Governador questiona reserva de vagas para advogados em estacionamentos de órgãos públicos de Rondônia

STF 2

Um dos argumentos é que a norma cria privilégio injustificado para os advogados, violando o princípio da isonomia.

O governador de Rondônia, Marcos Rocha, ajuizou, no Supremo Tribunal Federal (STF), Ação Direta de Inconstitucionalidade (ADI 6937) contra lei estadual que obriga a reserva de 5% das vagas de estacionamento em órgãos públicos para advogados. A ação foi distribuída ao ministro Gilmar Mendes.

Privilégio

Segundo a Lei estadual 5.047/2021, ​apesar da indispensabilidade da advocacia para a administração da Justiça e de todas as garantias para o exercício dessa função social, a Lei estadual 5.047/2021 cria privilégio injustificado para os advogados, o que viola o princípio da isonomia.
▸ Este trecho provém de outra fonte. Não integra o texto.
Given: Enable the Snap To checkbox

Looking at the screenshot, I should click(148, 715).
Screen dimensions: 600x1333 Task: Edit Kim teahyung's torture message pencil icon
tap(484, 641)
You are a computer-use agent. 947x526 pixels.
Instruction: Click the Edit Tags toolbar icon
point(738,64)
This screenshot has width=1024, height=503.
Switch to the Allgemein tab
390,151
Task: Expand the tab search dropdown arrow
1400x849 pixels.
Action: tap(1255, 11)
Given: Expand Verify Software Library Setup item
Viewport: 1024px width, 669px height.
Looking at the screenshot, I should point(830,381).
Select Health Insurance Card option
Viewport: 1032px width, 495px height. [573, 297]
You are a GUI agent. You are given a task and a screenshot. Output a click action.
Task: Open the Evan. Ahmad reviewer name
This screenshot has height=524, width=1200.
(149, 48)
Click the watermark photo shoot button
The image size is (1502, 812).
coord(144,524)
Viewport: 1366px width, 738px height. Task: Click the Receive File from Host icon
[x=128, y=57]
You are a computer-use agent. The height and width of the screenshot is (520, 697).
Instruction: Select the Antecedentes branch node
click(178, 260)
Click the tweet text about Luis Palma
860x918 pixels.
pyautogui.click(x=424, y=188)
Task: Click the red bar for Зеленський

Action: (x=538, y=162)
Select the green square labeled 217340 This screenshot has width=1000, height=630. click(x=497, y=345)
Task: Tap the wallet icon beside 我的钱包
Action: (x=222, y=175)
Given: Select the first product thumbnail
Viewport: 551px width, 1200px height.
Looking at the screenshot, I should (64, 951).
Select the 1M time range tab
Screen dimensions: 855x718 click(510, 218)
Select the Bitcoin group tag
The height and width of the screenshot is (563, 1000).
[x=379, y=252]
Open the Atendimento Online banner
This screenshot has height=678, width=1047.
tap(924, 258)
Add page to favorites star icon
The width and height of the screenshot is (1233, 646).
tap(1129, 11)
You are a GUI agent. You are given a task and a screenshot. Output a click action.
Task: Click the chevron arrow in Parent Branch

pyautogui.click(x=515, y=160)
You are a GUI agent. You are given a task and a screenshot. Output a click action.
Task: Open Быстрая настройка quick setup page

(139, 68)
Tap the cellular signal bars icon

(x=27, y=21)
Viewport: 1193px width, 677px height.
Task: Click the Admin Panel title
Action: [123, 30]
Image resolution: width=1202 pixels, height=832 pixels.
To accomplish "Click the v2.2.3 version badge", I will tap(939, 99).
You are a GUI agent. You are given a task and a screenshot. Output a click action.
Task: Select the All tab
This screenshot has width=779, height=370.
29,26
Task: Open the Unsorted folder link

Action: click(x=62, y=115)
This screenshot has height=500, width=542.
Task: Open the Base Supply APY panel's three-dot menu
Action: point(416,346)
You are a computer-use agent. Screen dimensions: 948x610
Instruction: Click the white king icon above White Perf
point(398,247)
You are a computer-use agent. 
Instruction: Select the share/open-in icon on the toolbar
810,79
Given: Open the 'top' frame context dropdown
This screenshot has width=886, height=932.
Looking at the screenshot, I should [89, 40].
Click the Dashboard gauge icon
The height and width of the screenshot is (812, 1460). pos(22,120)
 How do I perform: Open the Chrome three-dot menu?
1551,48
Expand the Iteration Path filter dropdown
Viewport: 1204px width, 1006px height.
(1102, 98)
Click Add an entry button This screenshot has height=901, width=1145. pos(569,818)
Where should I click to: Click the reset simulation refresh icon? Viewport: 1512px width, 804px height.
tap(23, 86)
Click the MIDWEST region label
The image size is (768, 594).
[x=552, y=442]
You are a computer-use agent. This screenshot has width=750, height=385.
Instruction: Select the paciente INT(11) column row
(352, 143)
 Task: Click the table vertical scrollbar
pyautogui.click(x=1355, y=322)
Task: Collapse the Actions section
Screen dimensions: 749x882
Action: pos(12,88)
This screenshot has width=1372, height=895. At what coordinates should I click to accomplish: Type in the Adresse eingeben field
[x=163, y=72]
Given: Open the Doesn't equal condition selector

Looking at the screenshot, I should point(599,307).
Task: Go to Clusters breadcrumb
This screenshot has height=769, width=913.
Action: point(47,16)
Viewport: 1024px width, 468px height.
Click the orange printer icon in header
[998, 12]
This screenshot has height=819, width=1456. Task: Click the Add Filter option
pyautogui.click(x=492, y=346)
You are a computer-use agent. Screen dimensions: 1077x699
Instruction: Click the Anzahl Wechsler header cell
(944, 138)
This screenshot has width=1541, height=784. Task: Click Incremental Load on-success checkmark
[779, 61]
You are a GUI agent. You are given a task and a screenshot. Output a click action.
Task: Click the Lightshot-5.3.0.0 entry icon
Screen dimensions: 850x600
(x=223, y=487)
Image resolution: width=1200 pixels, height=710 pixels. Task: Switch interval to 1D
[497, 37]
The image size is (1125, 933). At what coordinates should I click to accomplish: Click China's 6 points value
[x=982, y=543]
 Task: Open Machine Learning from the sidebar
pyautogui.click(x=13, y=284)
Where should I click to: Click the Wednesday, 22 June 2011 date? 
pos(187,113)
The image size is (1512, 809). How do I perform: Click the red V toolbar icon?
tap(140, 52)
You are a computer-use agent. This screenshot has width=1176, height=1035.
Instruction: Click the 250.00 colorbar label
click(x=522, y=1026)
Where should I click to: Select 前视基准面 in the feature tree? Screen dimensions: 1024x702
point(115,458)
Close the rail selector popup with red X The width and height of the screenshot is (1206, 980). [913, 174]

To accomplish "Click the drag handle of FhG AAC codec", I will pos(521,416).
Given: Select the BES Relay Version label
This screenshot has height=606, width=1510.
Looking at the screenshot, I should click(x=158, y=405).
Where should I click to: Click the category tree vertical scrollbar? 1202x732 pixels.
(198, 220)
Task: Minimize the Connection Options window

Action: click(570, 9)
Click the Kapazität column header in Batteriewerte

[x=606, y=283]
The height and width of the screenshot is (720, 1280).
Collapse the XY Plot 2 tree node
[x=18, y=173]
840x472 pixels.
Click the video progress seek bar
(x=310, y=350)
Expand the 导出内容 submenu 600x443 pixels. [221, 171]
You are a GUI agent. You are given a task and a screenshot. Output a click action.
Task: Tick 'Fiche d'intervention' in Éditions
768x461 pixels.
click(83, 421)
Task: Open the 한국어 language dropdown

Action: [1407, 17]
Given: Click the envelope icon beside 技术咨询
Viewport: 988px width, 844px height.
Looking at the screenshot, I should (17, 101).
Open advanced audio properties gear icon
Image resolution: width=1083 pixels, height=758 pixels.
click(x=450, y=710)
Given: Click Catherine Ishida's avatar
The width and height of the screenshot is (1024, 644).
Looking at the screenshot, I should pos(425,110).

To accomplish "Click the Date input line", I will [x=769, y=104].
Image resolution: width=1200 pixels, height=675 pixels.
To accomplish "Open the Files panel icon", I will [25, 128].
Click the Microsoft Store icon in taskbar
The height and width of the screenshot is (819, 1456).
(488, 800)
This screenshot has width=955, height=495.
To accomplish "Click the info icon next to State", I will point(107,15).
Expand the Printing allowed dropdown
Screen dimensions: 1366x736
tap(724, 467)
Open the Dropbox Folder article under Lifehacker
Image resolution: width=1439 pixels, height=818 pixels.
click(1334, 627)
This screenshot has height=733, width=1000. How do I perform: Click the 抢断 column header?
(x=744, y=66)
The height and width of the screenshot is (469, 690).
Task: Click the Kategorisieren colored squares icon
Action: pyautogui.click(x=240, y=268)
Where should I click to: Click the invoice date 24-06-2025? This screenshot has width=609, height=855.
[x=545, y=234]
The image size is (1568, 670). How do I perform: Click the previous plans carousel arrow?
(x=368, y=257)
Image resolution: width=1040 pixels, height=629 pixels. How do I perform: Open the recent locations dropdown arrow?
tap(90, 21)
Outro argumento é o de que o Poder Legislativo local invadiu a competência do Executivo, a quem caberia dispor sobre provimento de cargos, organização e funcionamento da administração pública, e violou o princípio da separação dos Poderes. O governo destaca que a jurisprudência da Corte reconhece ao Poder Executivo a função administrativa, que envolve atos de planejamento, organização, direção e execução de políticas e de serviços públicos.